When four-year old Sam was undergoing treatment for Acute Lymphoblastic Leukemia (ALL), nausea was a constant. At one point, he was on three different medications — all of which made him feel sick.
“There were many times he would vomit out of nowhere,” says his mom, Tiffany. “And it’s not just puke ... it’s biohazardous waste. As a mom, your instinct is to jump in and help, but you have to be careful. It’s more than them feeling sick; it’s a safety issue.”
Now, a machine learning model developed in-house at The Hospital for Sick Children (SickKids) is helping families like Sam’s by predicting which children are at high risk of vomiting, enabling clinicians to intervene sooner.
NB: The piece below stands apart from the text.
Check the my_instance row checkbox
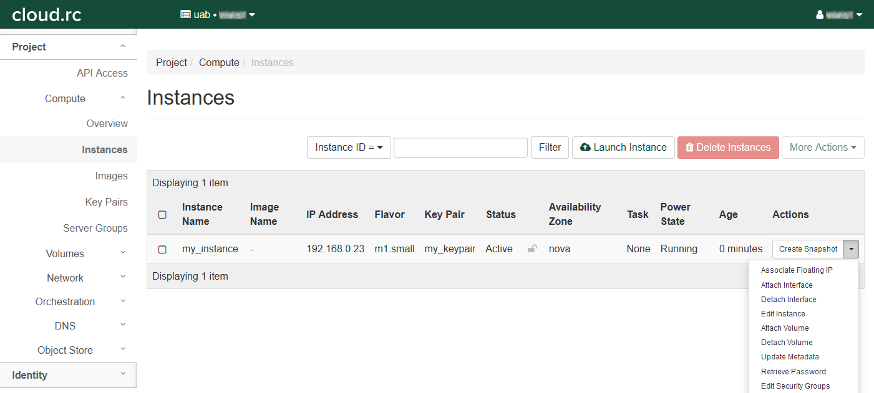The width and height of the screenshot is (874, 393). (162, 249)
“It could be the difference between a child having to receive nutrition through a feeding tube or being able to eat with their family or friends,” says Dr. Lee Dupuis, Clinical Pharmacist and Senior Associate Scientist, Child Health Evaluative Sciences at SickKids. “It’s a barrier towards living a normal life we can remove, one that makes everything just a little less isolating.”
Predicting risk before symptoms appear
The model is made possible because of Dr. Lillian Sung, Oncologist and Chief Clinical Data Scientist, and Dr. Adam Yan, Oncologist and Associate Chief Medical Information Officer (Academic Pediatrics), who have been spearheading Pediatric Real-world Evaluative Data sciences for Clinical Transformation, also known as PREDICT: an initiative at SickKids to develop, deploy, evaluate, and maintain machine learning models aimed at improving outcomes for patients and families.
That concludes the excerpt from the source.